**Exercise directions:** Give every line of the rows below as a Markdown table with two columns, No. and Line. Number the lines in order and leave out the blank ones.
■ ■ ■ ■ ■ ■ ■
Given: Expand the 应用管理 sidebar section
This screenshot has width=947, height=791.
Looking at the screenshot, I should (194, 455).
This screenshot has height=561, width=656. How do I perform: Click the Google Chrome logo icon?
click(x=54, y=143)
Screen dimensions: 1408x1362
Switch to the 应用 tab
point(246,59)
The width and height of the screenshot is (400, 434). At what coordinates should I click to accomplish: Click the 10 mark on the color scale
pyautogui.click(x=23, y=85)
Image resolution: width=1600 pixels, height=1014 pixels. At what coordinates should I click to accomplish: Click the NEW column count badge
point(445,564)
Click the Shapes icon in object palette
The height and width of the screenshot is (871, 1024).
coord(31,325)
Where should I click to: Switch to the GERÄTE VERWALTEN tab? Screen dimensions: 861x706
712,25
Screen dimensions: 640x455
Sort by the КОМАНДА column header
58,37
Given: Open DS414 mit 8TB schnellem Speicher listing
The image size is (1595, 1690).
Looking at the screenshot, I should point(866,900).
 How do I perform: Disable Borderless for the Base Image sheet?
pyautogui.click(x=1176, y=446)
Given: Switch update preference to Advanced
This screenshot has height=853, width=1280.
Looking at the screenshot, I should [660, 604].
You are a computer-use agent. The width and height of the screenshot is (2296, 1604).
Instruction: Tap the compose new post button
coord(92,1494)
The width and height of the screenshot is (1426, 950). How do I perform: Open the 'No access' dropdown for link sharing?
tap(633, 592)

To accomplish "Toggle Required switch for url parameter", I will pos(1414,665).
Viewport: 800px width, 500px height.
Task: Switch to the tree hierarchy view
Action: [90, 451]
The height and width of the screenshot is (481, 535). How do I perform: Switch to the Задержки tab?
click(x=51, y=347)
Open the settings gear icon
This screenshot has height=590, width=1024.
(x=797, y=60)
■ ■ ■ ■ ■ ■ ■
**Result of the exercise:**
| No. | Line |
|---|---|
| 1 | Given: Expand the 应用管理 sidebar section |
| 2 | This screenshot has width=947, height=791. |
| 3 | Looking at the screenshot, I should (194, 455). |
| 4 | This screenshot has height=561, width=656. How do I perform: Click the Google Chrome logo icon? |
| 5 | click(x=54, y=143) |
| 6 | Screen dimensions: 1408x1362 |
| 7 | Switch to the 应用 tab |
| 8 | point(246,59) |
| 9 | The width and height of the screenshot is (400, 434). At what coordinates should I click to accomplish: Click the 10 mark on the color scale |
| 10 | pyautogui.click(x=23, y=85) |
| 11 | Image resolution: width=1600 pixels, height=1014 pixels. At what coordinates should I click to accomplish: Click the NEW column count badge |
| 12 | point(445,564) |
| 13 | Click the Shapes icon in object palette |
| 14 | The height and width of the screenshot is (871, 1024). |
| 15 | coord(31,325) |
| 16 | Where should I click to: Switch to the GERÄTE VERWALTEN tab? Screen dimensions: 861x706 |
| 17 | 712,25 |
| 18 | Screen dimensions: 640x455 |
| 19 | Sort by the КОМАНДА column header |
| 20 | 58,37 |
| 21 | Given: Open DS414 mit 8TB schnellem Speicher listing |
| 22 | The image size is (1595, 1690). |
| 23 | Looking at the screenshot, I should point(866,900). |
| 24 |  How do I perform: Disable Borderless for the Base Image sheet? |
| 25 | pyautogui.click(x=1176, y=446) |
| 26 | Given: Switch update preference to Advanced |
| 27 | This screenshot has height=853, width=1280. |
| 28 | Looking at the screenshot, I should [660, 604]. |
| 29 | You are a computer-use agent. The width and height of the screenshot is (2296, 1604). |
| 30 | Instruction: Tap the compose new post button |
| 31 | coord(92,1494) |
| 32 | The width and height of the screenshot is (1426, 950). How do I perform: Open the 'No access' dropdown for link sharing? |
| 33 | tap(633, 592) |
| 34 | To accomplish "Toggle Required switch for url parameter", I will pos(1414,665). |
| 35 | Viewport: 800px width, 500px height. |
| 36 | Task: Switch to the tree hierarchy view |
| 37 | Action: [90, 451] |
| 38 | The height and width of the screenshot is (481, 535). How do I perform: Switch to the Задержки tab? |
| 39 | click(x=51, y=347) |
| 40 | Open the settings gear icon |
| 41 | This screenshot has height=590, width=1024. |
| 42 | (x=797, y=60) |